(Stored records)
::::

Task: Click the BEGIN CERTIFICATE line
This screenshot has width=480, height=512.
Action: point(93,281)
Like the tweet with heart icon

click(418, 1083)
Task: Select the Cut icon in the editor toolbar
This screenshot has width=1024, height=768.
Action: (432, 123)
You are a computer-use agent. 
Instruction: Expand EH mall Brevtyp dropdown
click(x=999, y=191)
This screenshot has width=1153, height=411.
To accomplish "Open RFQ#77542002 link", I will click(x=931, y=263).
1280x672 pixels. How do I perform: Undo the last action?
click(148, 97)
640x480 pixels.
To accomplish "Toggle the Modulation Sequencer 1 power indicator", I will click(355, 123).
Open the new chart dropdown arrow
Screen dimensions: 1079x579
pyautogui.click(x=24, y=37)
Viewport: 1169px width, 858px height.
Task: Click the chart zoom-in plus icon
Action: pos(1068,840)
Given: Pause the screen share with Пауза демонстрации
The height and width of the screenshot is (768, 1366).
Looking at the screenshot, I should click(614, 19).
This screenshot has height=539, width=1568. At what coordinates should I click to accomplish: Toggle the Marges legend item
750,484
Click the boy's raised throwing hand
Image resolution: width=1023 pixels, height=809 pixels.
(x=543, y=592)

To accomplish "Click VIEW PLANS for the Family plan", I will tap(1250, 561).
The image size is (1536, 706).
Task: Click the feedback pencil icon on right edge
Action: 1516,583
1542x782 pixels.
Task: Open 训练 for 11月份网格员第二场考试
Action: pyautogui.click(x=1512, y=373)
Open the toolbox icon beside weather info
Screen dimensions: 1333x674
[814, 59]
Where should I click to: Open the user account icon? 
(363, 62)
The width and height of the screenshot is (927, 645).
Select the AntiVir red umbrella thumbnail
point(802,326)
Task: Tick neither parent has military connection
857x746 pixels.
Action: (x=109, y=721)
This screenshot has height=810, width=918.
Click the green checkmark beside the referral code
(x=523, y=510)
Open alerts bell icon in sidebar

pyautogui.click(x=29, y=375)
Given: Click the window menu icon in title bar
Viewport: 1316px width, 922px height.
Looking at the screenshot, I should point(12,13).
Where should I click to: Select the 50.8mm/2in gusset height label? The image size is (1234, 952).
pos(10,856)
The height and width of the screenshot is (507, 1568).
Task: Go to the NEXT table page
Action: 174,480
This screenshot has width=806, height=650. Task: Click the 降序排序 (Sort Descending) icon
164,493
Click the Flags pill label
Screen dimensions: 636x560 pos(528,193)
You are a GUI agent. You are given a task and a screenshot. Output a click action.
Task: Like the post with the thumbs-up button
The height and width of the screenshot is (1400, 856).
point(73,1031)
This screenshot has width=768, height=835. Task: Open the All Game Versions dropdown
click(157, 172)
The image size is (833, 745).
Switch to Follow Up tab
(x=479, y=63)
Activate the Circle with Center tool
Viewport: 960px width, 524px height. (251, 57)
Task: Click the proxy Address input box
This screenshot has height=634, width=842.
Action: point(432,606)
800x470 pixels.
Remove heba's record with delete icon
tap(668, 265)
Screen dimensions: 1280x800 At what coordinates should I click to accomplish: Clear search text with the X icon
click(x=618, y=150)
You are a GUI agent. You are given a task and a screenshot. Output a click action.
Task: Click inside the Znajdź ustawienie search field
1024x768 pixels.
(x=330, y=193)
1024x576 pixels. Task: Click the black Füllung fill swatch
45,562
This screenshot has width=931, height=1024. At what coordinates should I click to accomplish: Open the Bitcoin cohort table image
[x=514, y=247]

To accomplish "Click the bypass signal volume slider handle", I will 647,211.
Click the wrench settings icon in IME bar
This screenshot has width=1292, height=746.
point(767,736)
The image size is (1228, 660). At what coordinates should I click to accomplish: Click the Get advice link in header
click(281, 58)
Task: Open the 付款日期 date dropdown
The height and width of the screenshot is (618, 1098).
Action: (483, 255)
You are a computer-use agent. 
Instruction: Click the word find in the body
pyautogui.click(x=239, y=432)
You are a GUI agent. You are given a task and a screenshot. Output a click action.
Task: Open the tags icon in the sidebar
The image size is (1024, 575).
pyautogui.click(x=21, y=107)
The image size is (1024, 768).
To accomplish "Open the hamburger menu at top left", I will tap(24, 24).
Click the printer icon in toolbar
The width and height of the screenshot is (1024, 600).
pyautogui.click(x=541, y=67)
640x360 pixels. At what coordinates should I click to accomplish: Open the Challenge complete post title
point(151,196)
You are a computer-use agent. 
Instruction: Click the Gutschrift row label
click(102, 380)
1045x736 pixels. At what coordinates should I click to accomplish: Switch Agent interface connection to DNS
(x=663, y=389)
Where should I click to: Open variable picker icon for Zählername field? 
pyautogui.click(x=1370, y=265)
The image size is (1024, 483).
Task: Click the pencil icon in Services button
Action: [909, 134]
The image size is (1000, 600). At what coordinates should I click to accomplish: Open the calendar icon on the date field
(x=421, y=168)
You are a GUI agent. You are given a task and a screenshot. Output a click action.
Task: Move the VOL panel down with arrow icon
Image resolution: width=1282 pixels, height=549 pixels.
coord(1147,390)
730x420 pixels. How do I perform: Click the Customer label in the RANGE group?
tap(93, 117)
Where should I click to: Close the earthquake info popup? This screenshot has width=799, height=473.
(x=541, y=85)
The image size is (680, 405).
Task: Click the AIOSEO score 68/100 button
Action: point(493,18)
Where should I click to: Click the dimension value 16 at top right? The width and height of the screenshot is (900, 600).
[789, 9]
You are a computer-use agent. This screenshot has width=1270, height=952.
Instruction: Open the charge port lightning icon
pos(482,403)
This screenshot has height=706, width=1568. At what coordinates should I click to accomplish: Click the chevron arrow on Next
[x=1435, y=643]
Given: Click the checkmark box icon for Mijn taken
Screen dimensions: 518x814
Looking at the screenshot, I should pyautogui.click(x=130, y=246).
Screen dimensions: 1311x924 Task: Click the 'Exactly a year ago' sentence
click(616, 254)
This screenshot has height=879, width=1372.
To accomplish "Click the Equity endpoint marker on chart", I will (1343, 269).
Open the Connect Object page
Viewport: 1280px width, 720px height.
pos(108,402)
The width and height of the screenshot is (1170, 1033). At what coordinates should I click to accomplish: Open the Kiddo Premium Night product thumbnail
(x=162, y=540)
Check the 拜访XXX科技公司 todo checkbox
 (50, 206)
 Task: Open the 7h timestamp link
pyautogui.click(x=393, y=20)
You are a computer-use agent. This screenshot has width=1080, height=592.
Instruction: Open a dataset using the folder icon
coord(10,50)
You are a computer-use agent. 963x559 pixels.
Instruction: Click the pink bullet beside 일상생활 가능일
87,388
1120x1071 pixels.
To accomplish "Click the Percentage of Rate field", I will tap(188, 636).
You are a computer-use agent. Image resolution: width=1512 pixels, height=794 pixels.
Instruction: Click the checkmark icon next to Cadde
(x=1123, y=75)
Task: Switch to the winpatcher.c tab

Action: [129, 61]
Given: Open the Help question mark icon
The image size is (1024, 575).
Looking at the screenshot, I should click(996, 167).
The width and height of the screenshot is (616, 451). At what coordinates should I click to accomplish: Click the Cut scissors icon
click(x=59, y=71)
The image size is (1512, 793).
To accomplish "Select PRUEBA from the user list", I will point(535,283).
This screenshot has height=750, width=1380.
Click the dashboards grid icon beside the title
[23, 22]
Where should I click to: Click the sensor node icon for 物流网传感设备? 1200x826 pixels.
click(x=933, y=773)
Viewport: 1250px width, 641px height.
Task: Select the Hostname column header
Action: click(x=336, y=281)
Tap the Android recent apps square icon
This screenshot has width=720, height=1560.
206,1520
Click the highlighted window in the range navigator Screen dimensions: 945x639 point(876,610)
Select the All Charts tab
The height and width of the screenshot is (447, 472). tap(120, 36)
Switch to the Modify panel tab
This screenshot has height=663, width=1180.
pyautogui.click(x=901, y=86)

::::

**Description of the task**
Could you reproduce exactly the lines of the entries above, from the one with "Switch to Follow Up tab" through the one with "The image size is (1024, 768).", and nothing else?

**Response to this exercise**
Switch to Follow Up tab
(x=479, y=63)
Activate the Circle with Center tool
Viewport: 960px width, 524px height. (251, 57)
Task: Click the proxy Address input box
This screenshot has height=634, width=842.
Action: point(432,606)
800x470 pixels.
Remove heba's record with delete icon
tap(668, 265)
Screen dimensions: 1280x800 At what coordinates should I click to accomplish: Clear search text with the X icon
click(x=618, y=150)
You are a GUI agent. You are given a task and a screenshot. Output a click action.
Task: Click inside the Znajdź ustawienie search field
1024x768 pixels.
(x=330, y=193)
1024x576 pixels. Task: Click the black Füllung fill swatch
45,562
This screenshot has width=931, height=1024. At what coordinates should I click to accomplish: Open the Bitcoin cohort table image
[x=514, y=247]

To accomplish "Click the bypass signal volume slider handle", I will 647,211.
Click the wrench settings icon in IME bar
This screenshot has width=1292, height=746.
point(767,736)
The image size is (1228, 660). At what coordinates should I click to accomplish: Click the Get advice link in header
click(281, 58)
Task: Open the 付款日期 date dropdown
The height and width of the screenshot is (618, 1098).
Action: (483, 255)
You are a computer-use agent. 
Instruction: Click the word find in the body
pyautogui.click(x=239, y=432)
You are a GUI agent. You are given a task and a screenshot. Output a click action.
Task: Open the tags icon in the sidebar
The image size is (1024, 575).
pyautogui.click(x=21, y=107)
The image size is (1024, 768).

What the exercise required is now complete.